When it comes to having one or more elevators in your building, you can expect that they will last for many years. Even decades. But as those years and decades go by, the maintenance codes and standards for elevator safety will likely change. The will likely change dramatically. As a result, you will want to make sure that you have the kind of staff on board that will be able to guide you through the often difficult times when it comes to elevator modernization.
The standard that is adopted by most authorities that have jurisdiction over elevator maintenance includes annual, semi-annual, and monthly requirements for elevator safety and maintenance.
Something that is also called for is a personalized plan for each elevator. This is important because every building uses its elevators differently. Some are used very frequently, with full track usage throughout the day, while others are only used on occasion for non-public use. No elevator is used exactly the same way.
For example, say one elevator is installed in a local church. It might be used on Sundays and maybe during a mid-week service, going up to only the second floor when it is in use. On the other hand, across town you have an apartment building that is 20 stories tall. The residents and their guests use their elevators constantly. It’s obvious how these to buildings use their elevators much differently.
Regardless of the usage, even elevators that are used very frequently can be expected to last for quite a long time. During that time, there might be major shifts in the codes. So, if the elevator has any kind of major renovation or elevator modernization, it must be brought into compliance with the current codes, which update on a three-year cycle. So, for example, if an elevator were installed in 1990, it would have to be brought up to today’s version of the code if it was modernized.

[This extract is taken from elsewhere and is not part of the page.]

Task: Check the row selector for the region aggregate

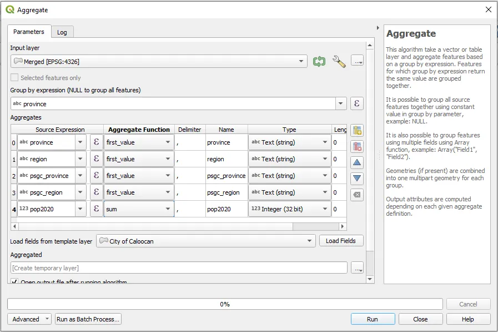Action: pyautogui.click(x=14, y=160)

However, the above scenario only applies to elevator modernization. If an elevator has not been modernized, then it only has to be brought up to the code relative to the year it was installed. So, if that elevator that was installed in 1990 was never modernized, then it must only be brought up to the specifications of the code for 1990.
There has been a standard in the code for existing elevators that establishes standards for safety and operation for older elevators, but that has not been adopted widely across the board.